1 year from enactment date (May 2019):
- Title III (Protections For Veterans, Consumers, And Homeowners), sec. 302, “Protecting Veterans’ Credit”: Amends the Fair Credit Reporting Act to exclude from consumer report information: (1) certain medical debt incurred by a veteran if the hospital care or medical services relating to the debt predates the credit report by less than one year; and (2) a fully paid or settled veteran’s medical debt that had been characterized as delinquent, charged off, or in collection. It also establishes a dispute process for consumer reporting agencies with respect to such veterans’ medical debt, and requires the Department of Veterans Affairs to establish a database for purposes of verifying medical debt. This section provides free credit monitoring for active duty military consumers and requires the FTC to promulgate a rule setting forth what such credit monitoring shall entail.
- Title III (Protections For Veterans, Consumers, And Homeowners), sec. 306, “Family Self-Sufficiency Program”: Streamlines administration of the Department of Housing and Urban Development’s Family Self-Sufficiency Program (FSS) by allowing participating public housing authorities to combine their public housing and Housing Choice Voucher FSS accounts, broadening the services that can be provided to FSS participants, and extending the program to tenants who live in privately-owned properties backed by project-based rental assistance.

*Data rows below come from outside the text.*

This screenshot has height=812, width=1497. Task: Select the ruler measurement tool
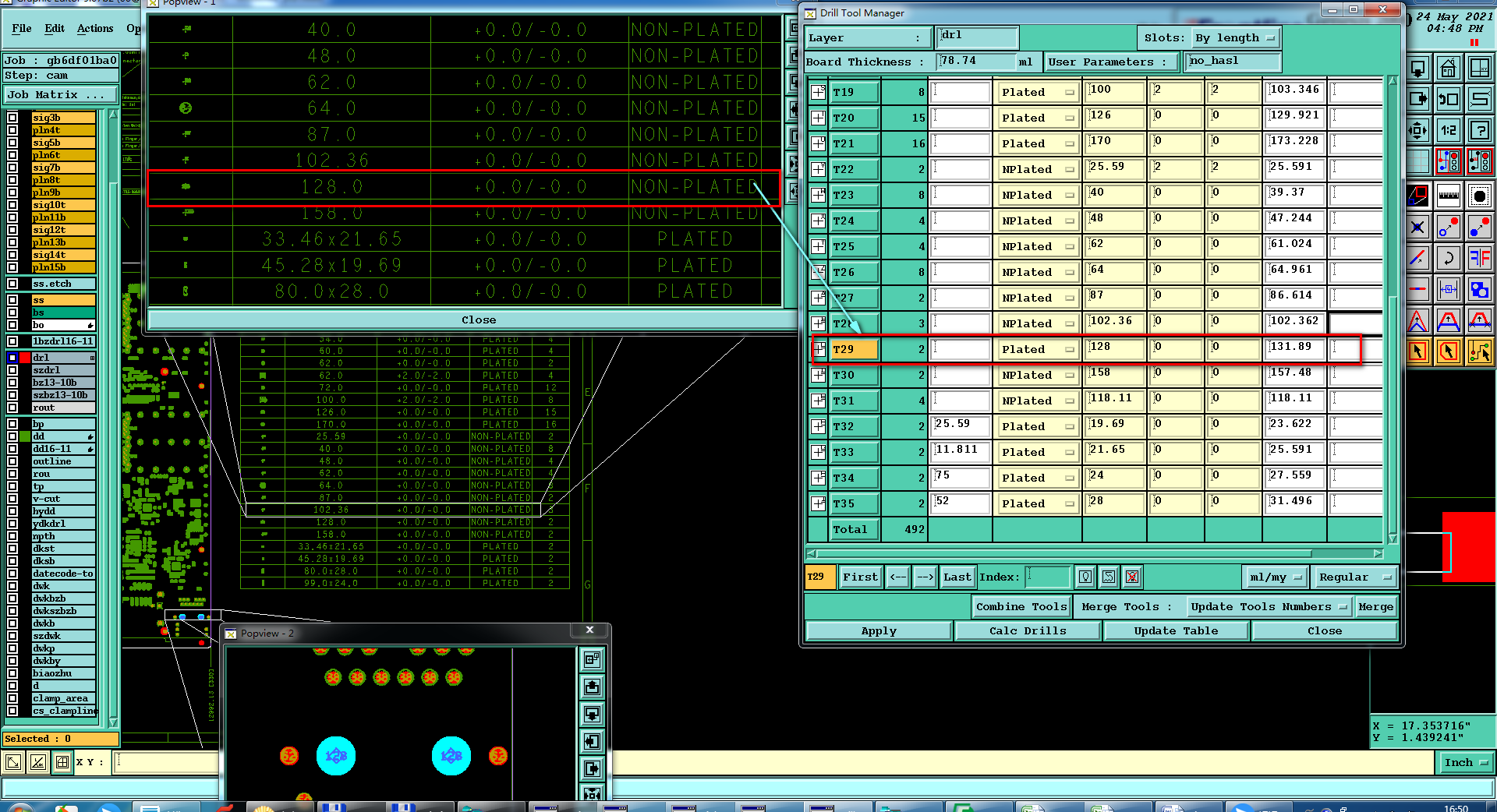click(1448, 195)
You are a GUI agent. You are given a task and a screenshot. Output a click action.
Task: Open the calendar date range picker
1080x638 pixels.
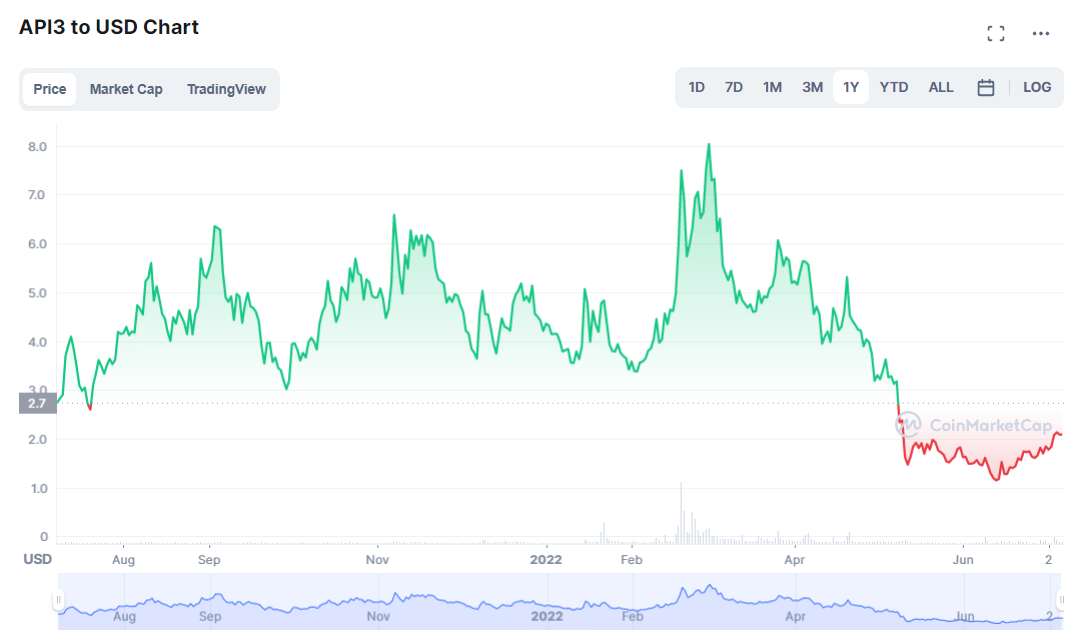pos(985,88)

18 months from enactment date (November 2019):
- Title I (Improving Consumer Access To Mortgage Credit), sec. 106, “Eliminating Barriers to Jobs for Loan Originators”: Provides that an individual will be deemed to have temporary authority to act as a loan originator for 120 days under the S.A.F.E. Mortgage Licensing Act of 2008 if such person is: (1) a registered loan originator who becomes employed by a state-licensed mortgage company or (2) a state-licensed loan originator who becomes employed by a state-licensed mortgage company in a different state. It also extends civil liability protection to government officials who make good faith errors related to the collection, furnishing, or dissemination of information with respect to people registered with the Nationwide Mortgage Licensing System (NMLS) and Registry.

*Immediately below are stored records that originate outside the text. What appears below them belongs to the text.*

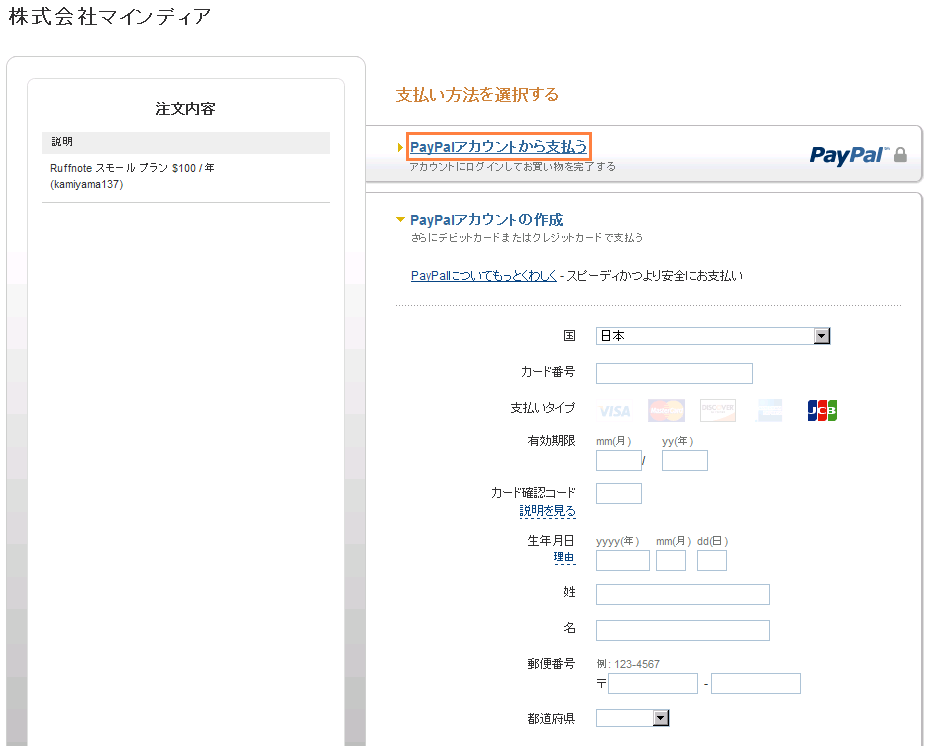
Task: Click the MasterCard payment icon
Action: pyautogui.click(x=666, y=410)
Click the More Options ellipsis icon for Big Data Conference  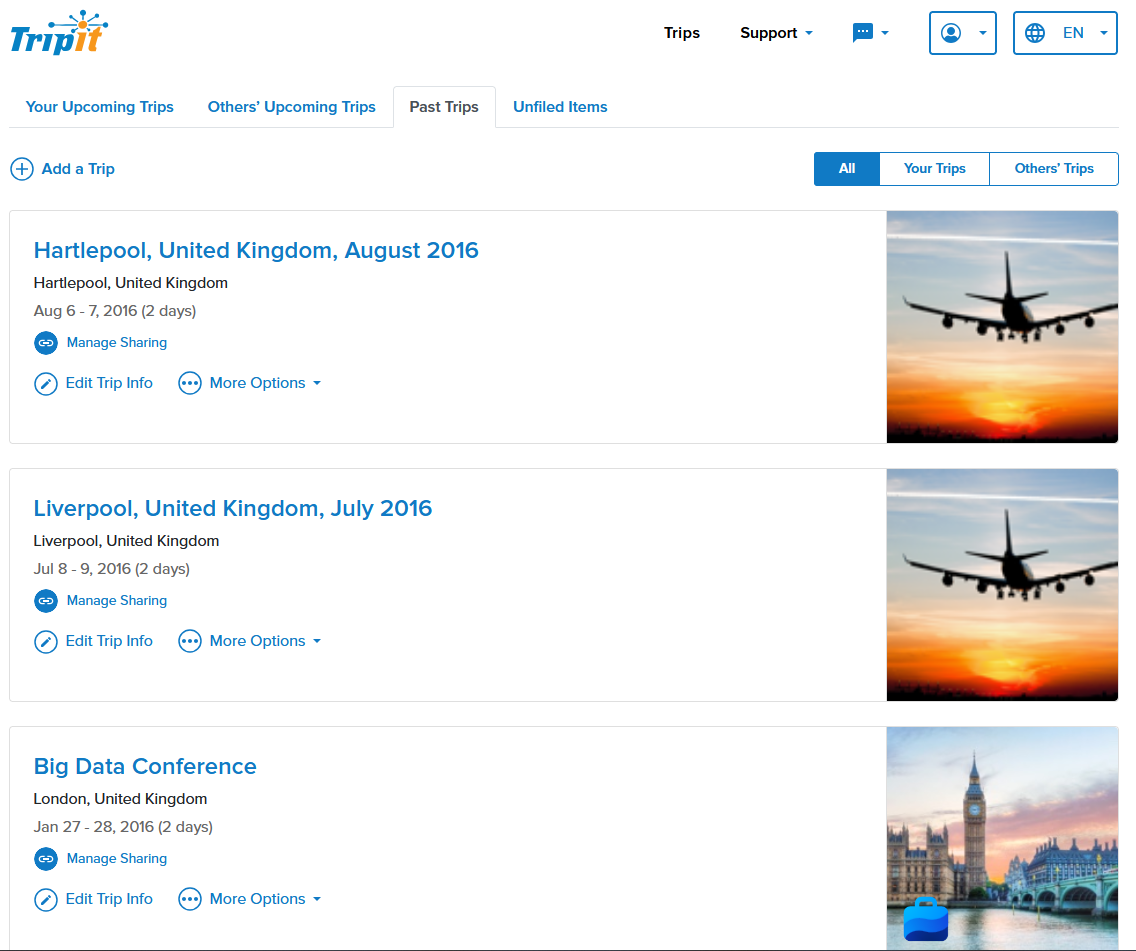[190, 899]
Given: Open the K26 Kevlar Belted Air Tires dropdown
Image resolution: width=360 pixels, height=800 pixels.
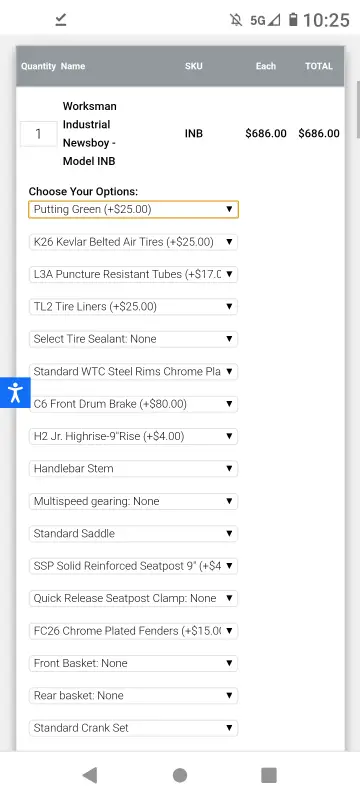Looking at the screenshot, I should click(x=134, y=242).
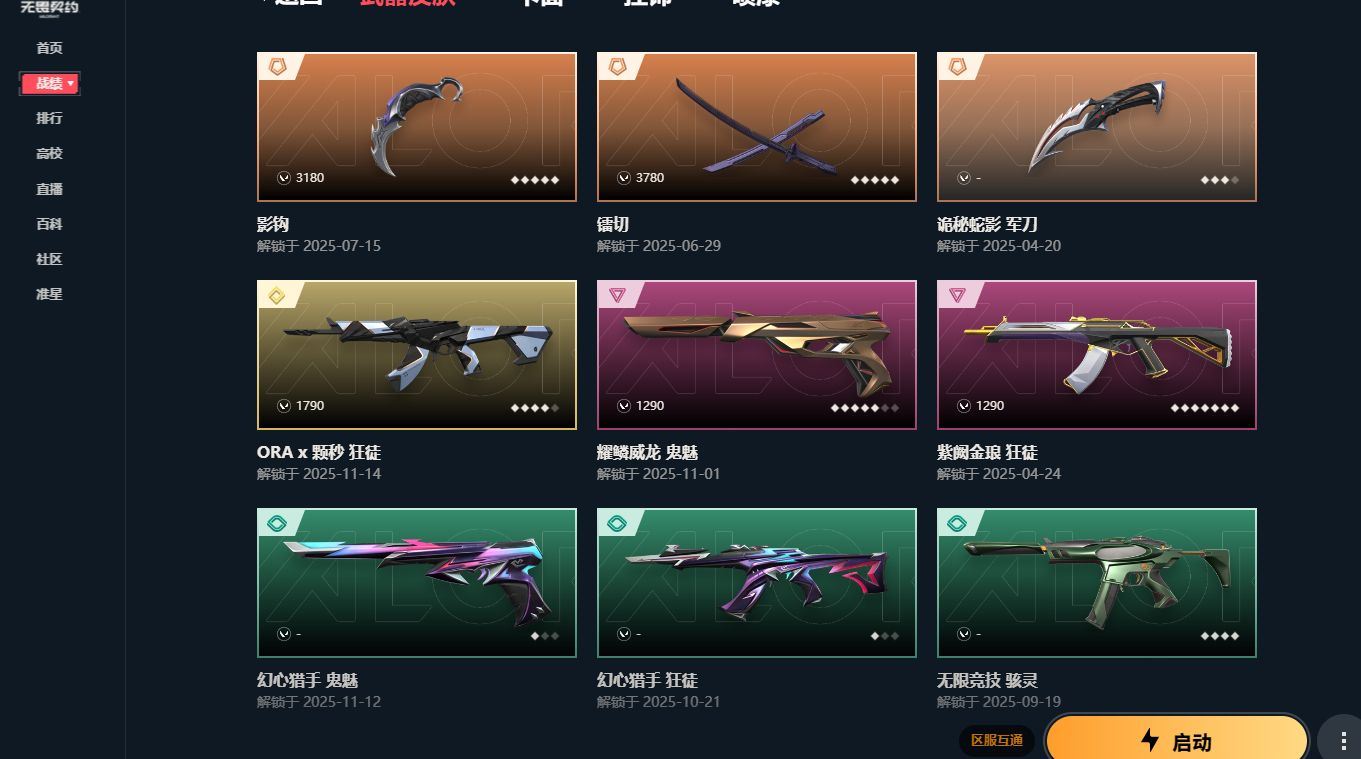Image resolution: width=1361 pixels, height=759 pixels.
Task: Open 排行 rankings in sidebar
Action: click(x=49, y=118)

- Title IV (Tailoring Regulations For Certain Bank Holding Companies), sec. 401, “Enhanced Supervision And Prudential Standards For Certain Bank Holding Companies”: Raises the threshold for applying enhanced prudential standards from $50 billion to $250 billion. (NOTE: Bank holding companies with total consolidated assets between $50 billion and $100 billion will be exempt from enhanced prudential standards immediately). Bank holding companies with total consolidated assets between $100 billion and $250 billion will be exempt 18 months after the date of enactment. For bank holding companies with total consolidated assets between $100 billion and $250 billion, the Federal Reserve will (1) have the authority to apply enhanced prudential standards after the effective date, (2) be required to conduct a periodic supervisory stress test after the effective date, and (3) have the authority to exempt firms from enhanced prudential standards prior to the effective date. This section also raises the threshold for company run stress tests from $50 billion to $250 billion and requires the tests be conducted periodically.
- Title IV (Tailoring Regulations For Certain Bank Holding Companies), sec. 401 (continued), “Supervisory Stress Test”: The Federal Reserve, on a periodic basis, shall conduct supervisory stress tests of bank holding companies with total consolidated assets equal to or greater than $100 billion and total consolidated assets of less than $250 billion to evaluate whether such bank holding companies have the capital, on a total consolidated basis, necessary to absorb losses as a result of adverse economic conditions.